NEAR snaps new approach photos of asteroid Eros
JHU/APL NEWS RELEASE
Posted: Feb. 1, 2000
On Janunary 29 the multispectral imager on the NEAR spacecraft acquired the fourth in a series of color image sequences that will be taken during NEAR's approach to the asteroid 433 Eros.
This montage shows 12 views of Eros, one every 30 degrees of Eros's rotation for one 5.27-hour Eros "day." The time index at the bottom of each image (in Greenwich Mean Time) shows when it was acquired. When these images were acquired, NEAR was approximately 10,700 miles (17,100 km) from the asteroid. Since regular approach imaging began Jan 11, the apparent size of the asteroid has increased by 150 percent as the spacecraft closes in.

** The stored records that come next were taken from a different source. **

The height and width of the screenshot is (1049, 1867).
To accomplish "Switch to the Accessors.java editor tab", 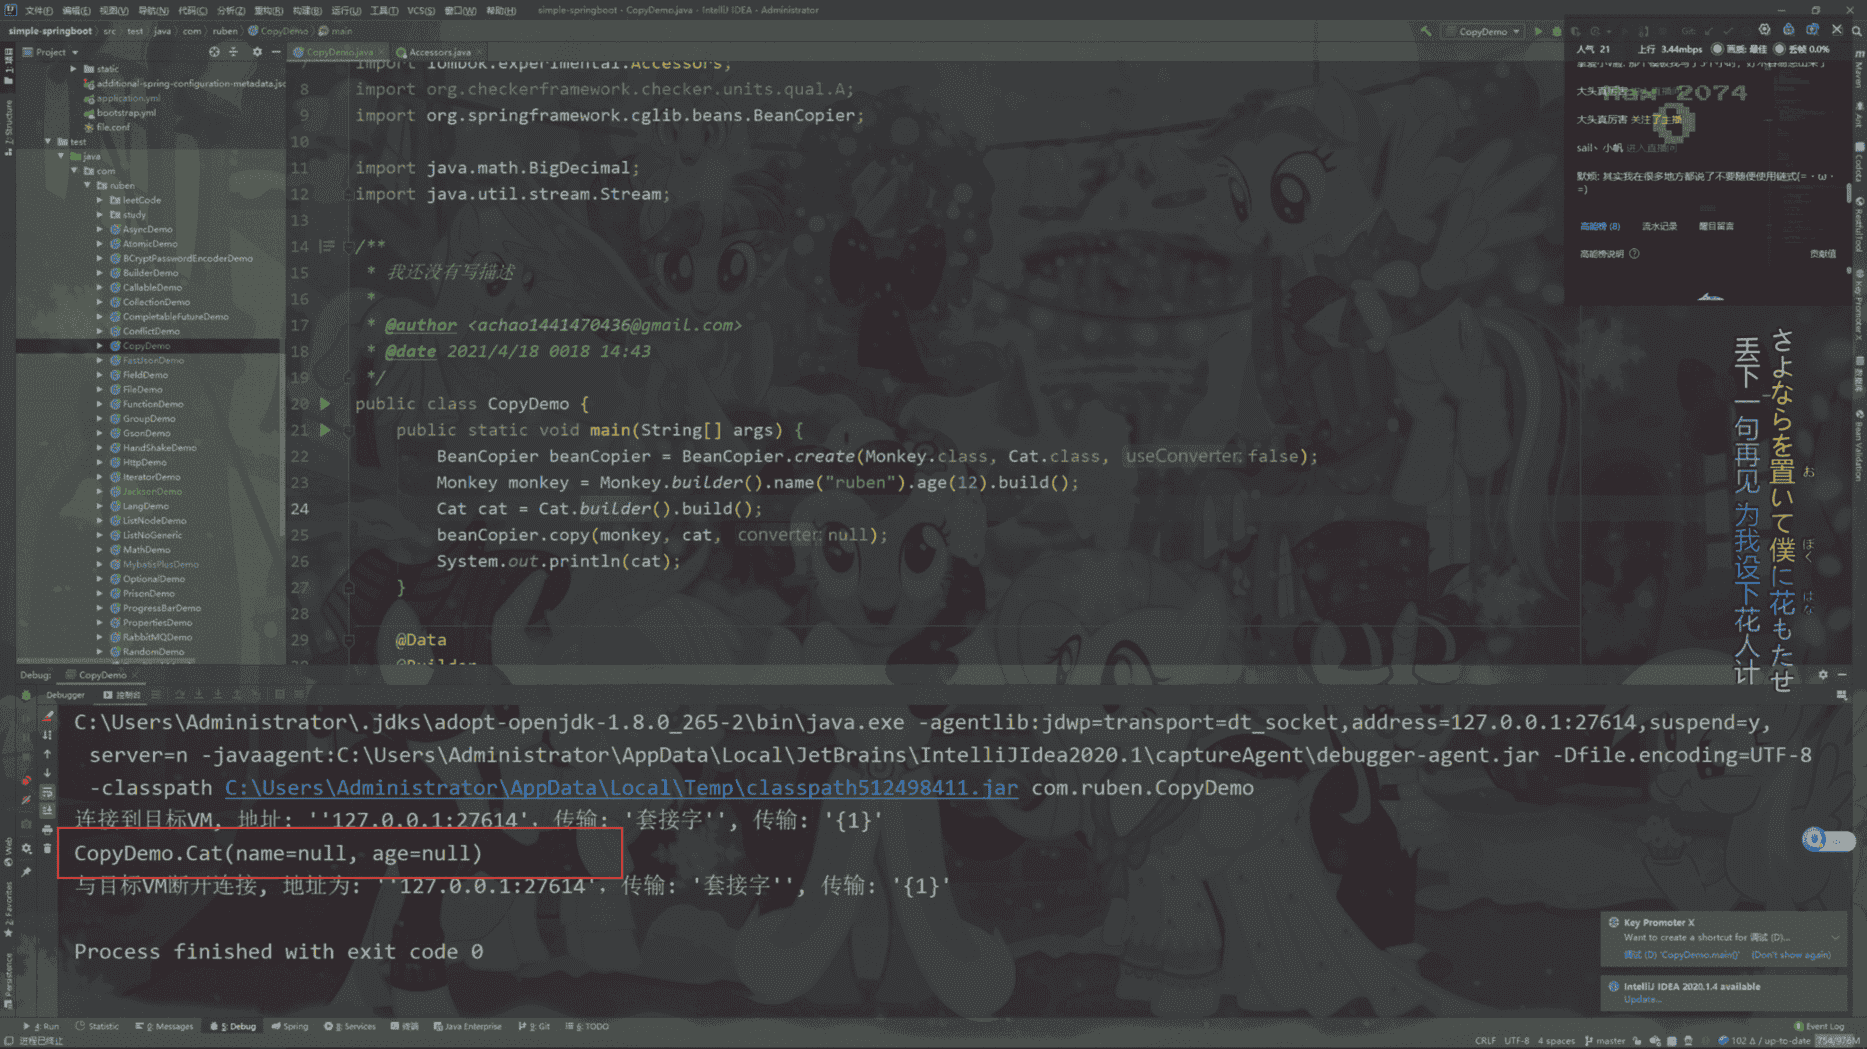I will [439, 52].
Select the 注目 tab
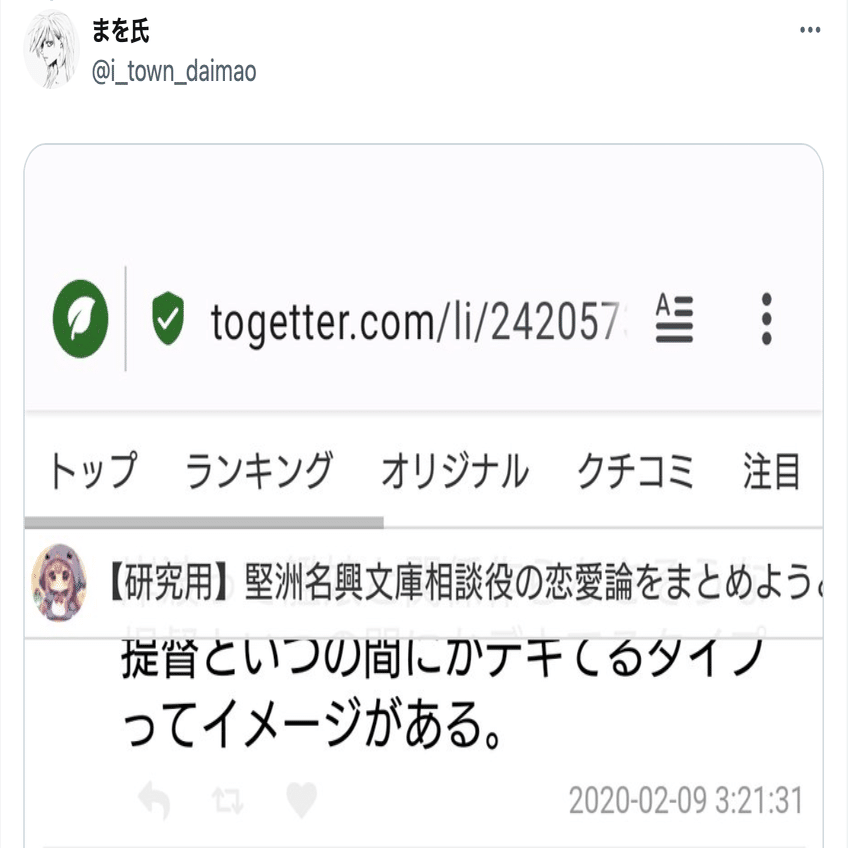Screen dimensions: 848x848 pyautogui.click(x=772, y=471)
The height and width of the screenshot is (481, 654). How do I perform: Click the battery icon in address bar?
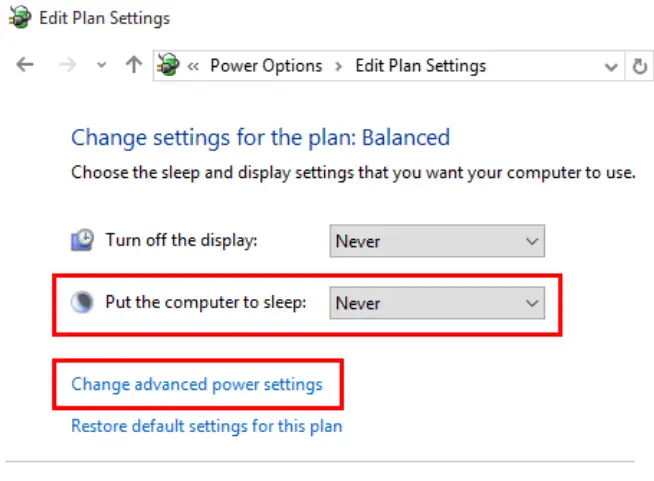[x=168, y=66]
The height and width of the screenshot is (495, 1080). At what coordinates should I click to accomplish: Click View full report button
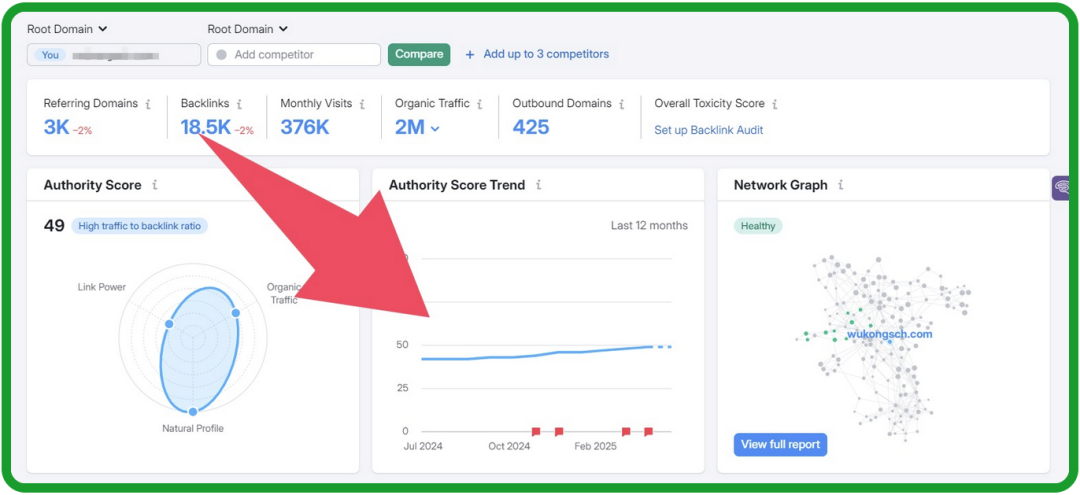(780, 445)
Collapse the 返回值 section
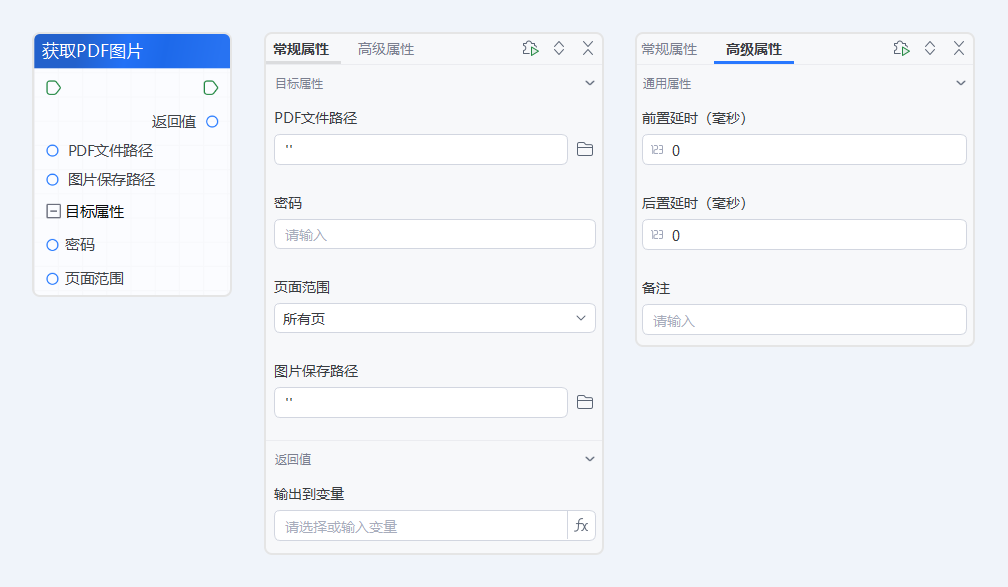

At this resolution of 1.1 miles (1.7 km) per pixel, the peanut-like shape of Eros is apparent. A detailed shape model of Eros was constructed from NEAR flyby images taken in December 1998. At that time the Sun illuminated Eros's southern hemisphere. In the views shown here the northern hemisphere is illuminated, showing the face of Eros that was not imaged during the 1998 flyby.
On February 14 NEAR will fire its thrusters and begin to orbit Eros, becoming the first artificial satellite of any asteroid. NEAR is designed to return science data to answer fundamental questions about the origin and composition of asteroids, comets and our solar system.
Built and managed by The Johns Hopkins University Applied Physics Laboratory, Laurel, Maryland, NEAR was the first spacecraft launched in NASA's Discovery Program of low-cost, small-scale planetary missions.